There is one one more important step that needs to happen though: User passwords must be stored encrypted, and the incoming cleartext password first should also be encrypted, then compared with our stored password in encrypted form. Unfortunately, this is where the authenticateBasic directive cannot always help us because it wants to do the comparison itself, while most crypto libraries also want to do the comparison themselves, to protect us from timing attacks.

Why use a crypto library

In order to understand why using a carefully written crypto library is important, please read through this introduction to password hashing with bcrypt: https://synkre.com/how-secure-is-bcrypt. Bcrypt has its own password checker function Bcrypt.checkpw, as explained here http://www.mindrot.org/projects/jBCrypt/. I will show, how we can make bcrypt work with a modified version of the directive that I got from the following GitHub discussion https://github.com/akka/akka-http/issues/1796

Follow these steps to get basic authentication work with encrypted passwords using bcrypt:

  1. Add bcrypt to your project
  2. Create a modified authenticateBasic directive
  3. Create your modified authentication function
  4. Use the directive with the authentication function in a route to protect a realm

Adding bcrypt

<dependency>
    <groupId>org.mindrot.bcrypt</groupId>
    <artifactId>bcrypt</artifactId>
    <version>0.3</version>
</dependency>

Create the modified directive

def authenticateBasicAsync[T](realm: String,
                              authenticate: (String, String) => Future[Option[T]]): Directive1[T] = {
  def challenge = HttpChallenges.basic(realm)
  extractCredentials.flatMap {
    case Some(BasicHttpCredentials(username, password)) =>
      onSuccess(authenticate(username, password)).flatMap {
        case Some(client) => provide(client)
        case None => reject(AuthenticationFailedRejection(CredentialsRejected, challenge))
      }
    case _ => reject(AuthenticationFailedRejection(CredentialsMissing, challenge))
  }
}

Create your modified authentication function

def myAuthenticator(username: String, password: String): Future[Option[String]] = {
  def getPassword(userName: String): String = ???

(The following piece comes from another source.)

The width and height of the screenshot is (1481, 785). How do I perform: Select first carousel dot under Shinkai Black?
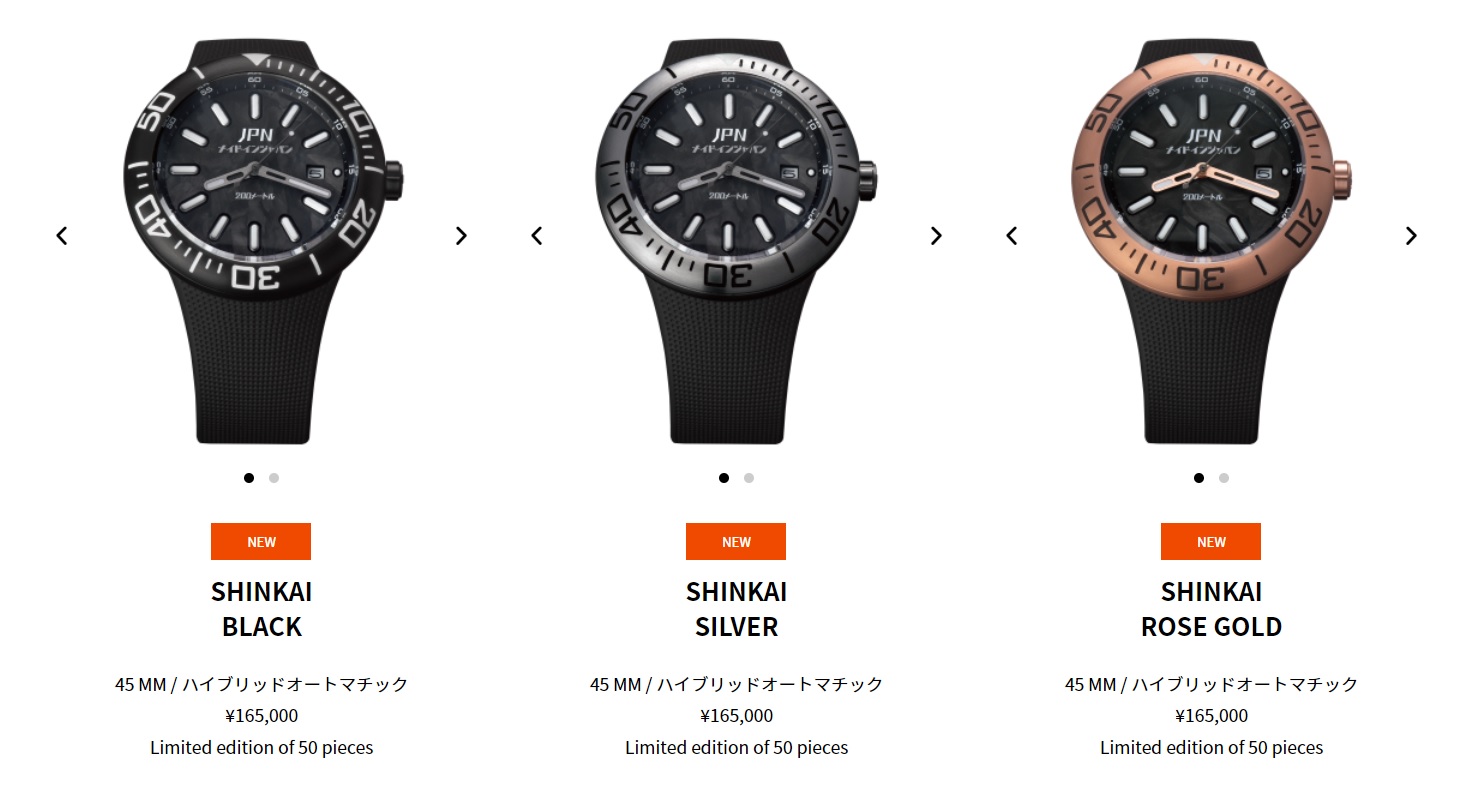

  if (BCrypt.checkpw(password, getPassword(username))
      Future.successful(usersByName.get(username).flatMap(_.userId))
  else
      Future.successful(None)
}

A word of caution: Now that we have access to the incoming password directly, because our modified directive exposes it, it is easy to forget about the timing attack risk, and use a standard string compare function. We must make sure that the compare function used is written correctly so that its runtime cannot allow the guessing of passwords. We are using a brcypt library function here. Whatever crypto kit we are using, we must verify that we use a compare function that is timing attack safe.

The credit for the last two steps goes to the participants of the GitHub chat mentioned above, not me. https://github.com/akka/akka-http/issues/1796.

Using the directive in a route

authenticateBasicAsync(
   realm = "my secure site", myUserPassAuthenticator) { userId =>
    ...do protected stuff here..
})

Conclusion

We have just added cutting edge bcrypt password encryption to our Akka HTTP application, by slightly modifying the built in directive.